* **Passage shown**
Review for NeurIPS paper: Removing Bias in Multi-modal Classifiers: Regularization by Maximizing Functional Entropies

NeurIPS 2020

Removing Bias in Multi-modal Classifiers: Regularization by Maximizing Functional Entropies

Review 1

Summary and Contributions: This paper proposes a regularizer which aims to encourage multi-modal discriminative classifiers to balance the contribution of each modality in its predictions. The effectiveness of this regularizer is validated on datasets with multiple modalities: Colored MNIST, VQA-CPv2, Dogs and Cats, SocialIQ. Update (following rebuttal and discussions with other reviewers). After reviewing the rebuttal materials and discussing, I maintain my positive assessment of this work. I appreciate the extensive work that went into the rebuttal to address reviewer concerns - I think this will be a useful method for the multi-modal community.

Strengths: 1. Multi-model classification is becoming an increasingly important topic of research, with numerous applications. The proposed regularizers could see widespread adoption and impact. 2. The empirical evidence presented across multiple datasets suggests that the maximising functional entropies can be highly effective in supporting good generalization.

Weaknesses: 1. It would be useful to have an in-depth explanation of when, (if at all), this kind of regularization does not represent a useful inductive bias. For example, if one modality is a duplicate signal of a subset of another, is the model forced to make use of both redundant signals? If one modality signal is purely random, to what extent is the model performance harmed? 2. As the authors note, a number of regularizers have been developed (such as the l2-norm regularizer on the weights) which may be less appropriate for multi-modal data. It may make the work more convincing if the experiments included a wide array of popular regularizers (e.g. different kinds of weight norms etc.) to validate their claim that directly searching for the "simplest" model is not the best course of action for multimodal inputs.

Correctness: The regularizer is motivated intuitively (with regard to the benefit of maximising functional entropy), and validated empirically.

Clarity: Overall, the paper is fairly well written. I struggled to understand some of the equations on my initial read (due to some missing terms), but there is a helpful list of typos in the supplementary material which addressed my confusion.

Relation to Prior Work: The related work is clearly written.

Reproducibility: Yes

Additional Feedback: 1. It would be nice to see an explicit quantification of the tightness of the bounds for functional entropy (even if this is only possible in a "toy" setting with sampling). This would help to build stronger intuition for the functional form of the regularizers. 2. To further help with intuition, one additional experiment could train a classifier with two input modalities under the setting in which one modality was corrupted by noise. By retraining models on different levels of corruption, it would make clear the effect of the regularizer in balancing the contributions of the two modalities when one is "stronger" than the other. 3. One potentially interesting point of discussion might be to comment on other works that have investigated the challenges of learning effectively from multiple modalities and determined that different modalities generalize and overfit at different rates [1] (Note: just to emphasise, this is an "unweighted" suggestion because the paper was only published after the NeurIPS submission date). [1] Wang, Weiyao, Du Tran, and Matt Feiszli. "What Makes Training Multi-Modal Classification Networks Hard?." Proceedings of the IEEE/CVF Conference on Computer Vision and Pattern Recognition. 2020.

* **Extracted records**

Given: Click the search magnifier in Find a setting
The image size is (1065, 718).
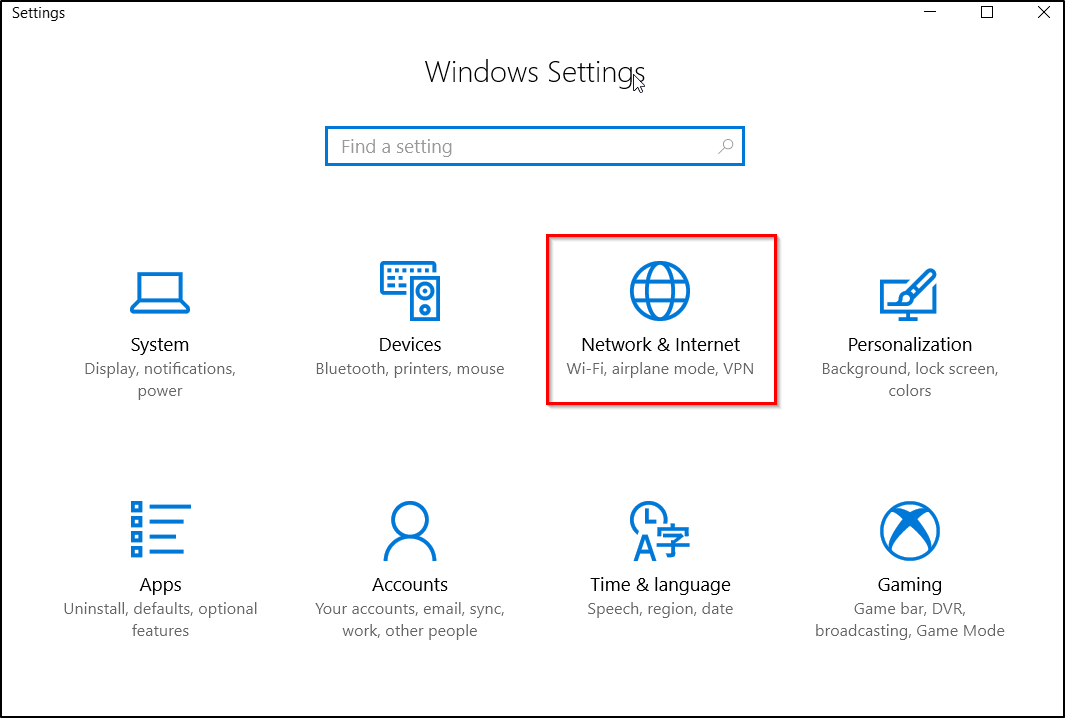Looking at the screenshot, I should pos(726,146).
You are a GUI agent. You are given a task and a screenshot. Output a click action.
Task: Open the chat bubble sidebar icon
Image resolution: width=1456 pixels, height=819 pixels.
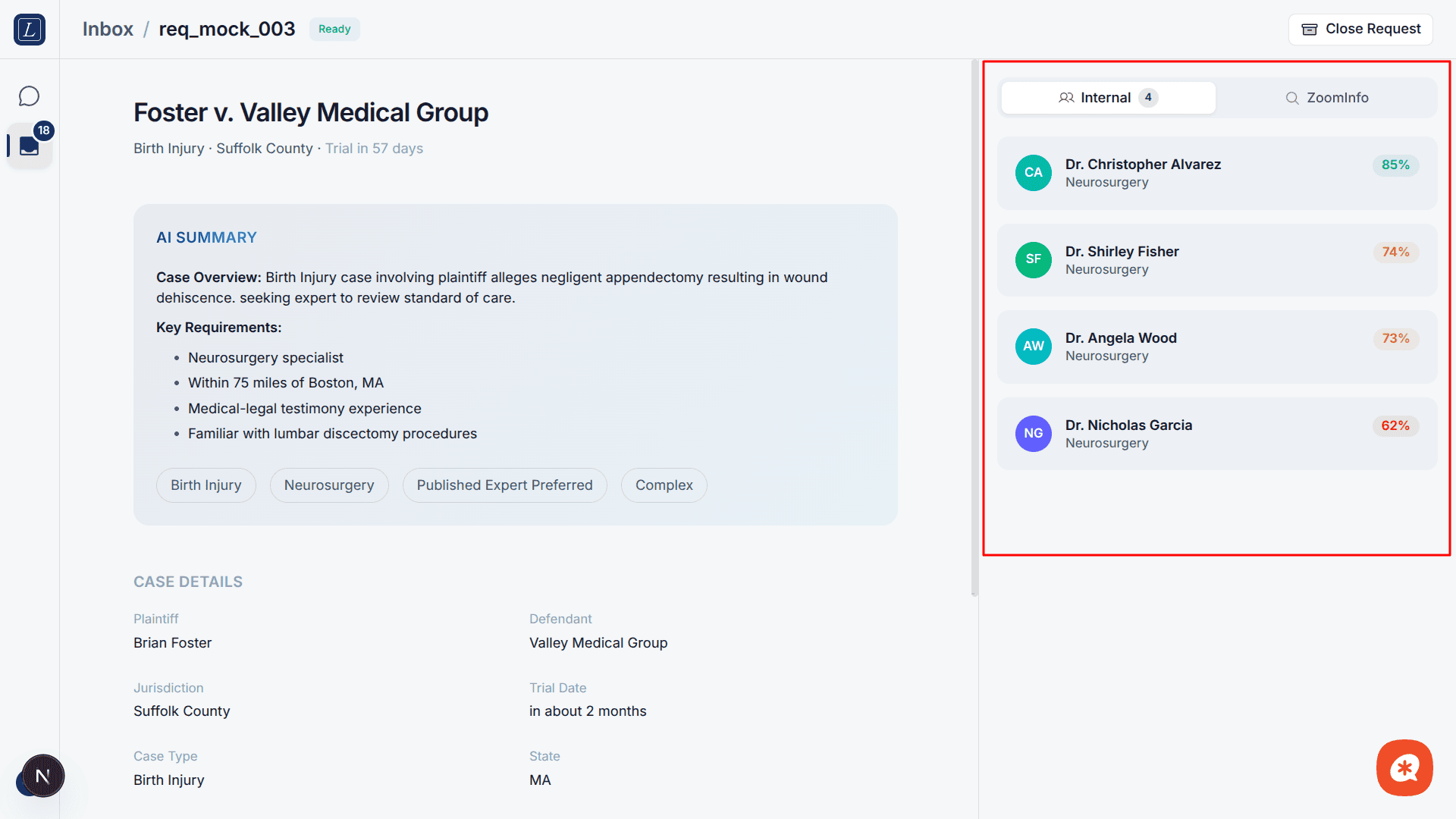click(30, 96)
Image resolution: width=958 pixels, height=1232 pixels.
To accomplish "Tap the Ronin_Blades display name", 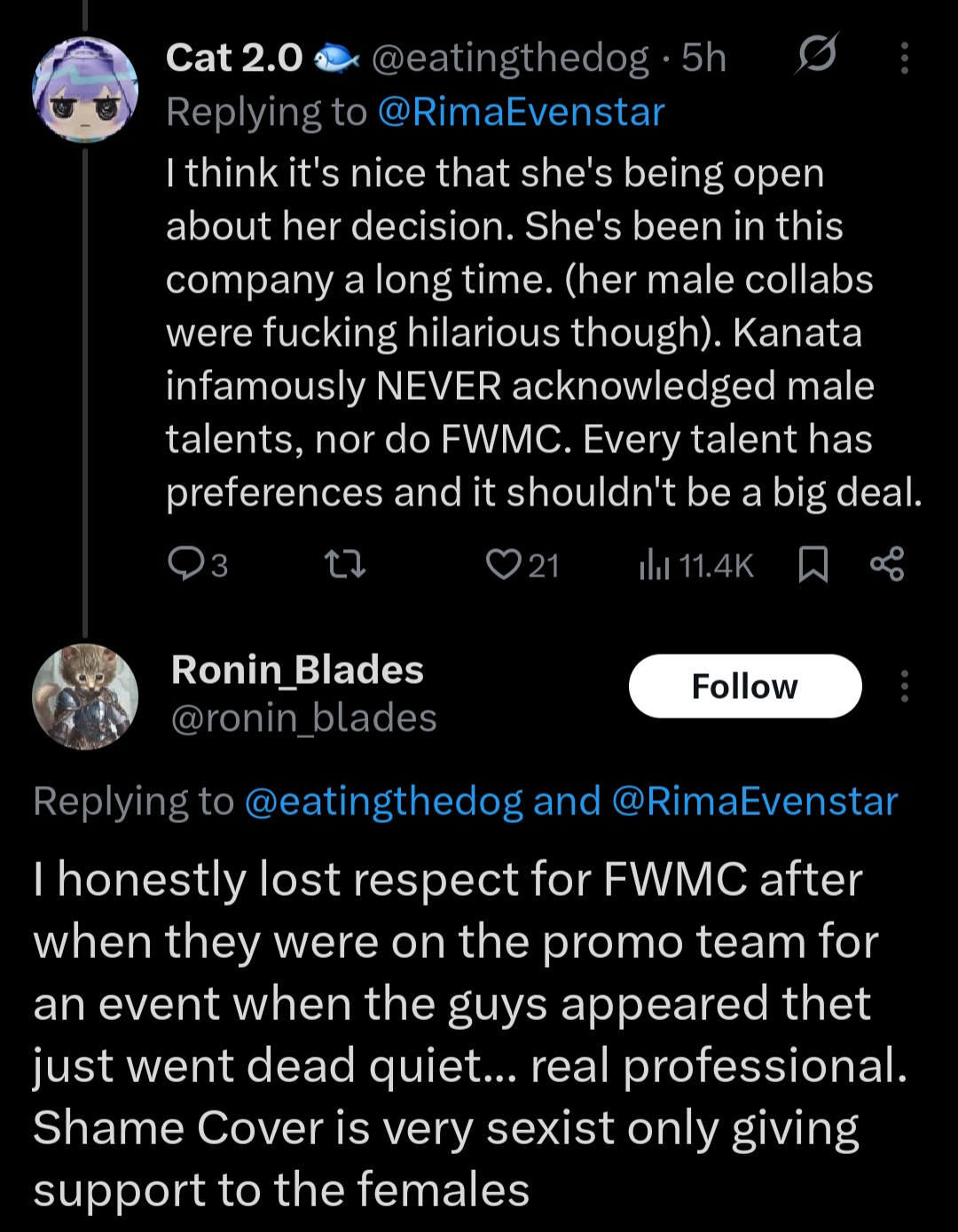I will coord(297,670).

* **What to do**
Answer these questions about the NeurIPS review:
1. On which datasets is the regularizer's effectiveness validated?
2. What resolved the reviewer's confusion about some of the equations?
3. Which regularizer is given as an example of one that may be less appropriate for multi-modal data?

* **Exercise answer**
1. Colored MNIST, VQA-CPv2, Dogs and Cats, and SocialIQ.
2. A list of typos in the supplementary material.
3. The l2-norm regularizer on the weights.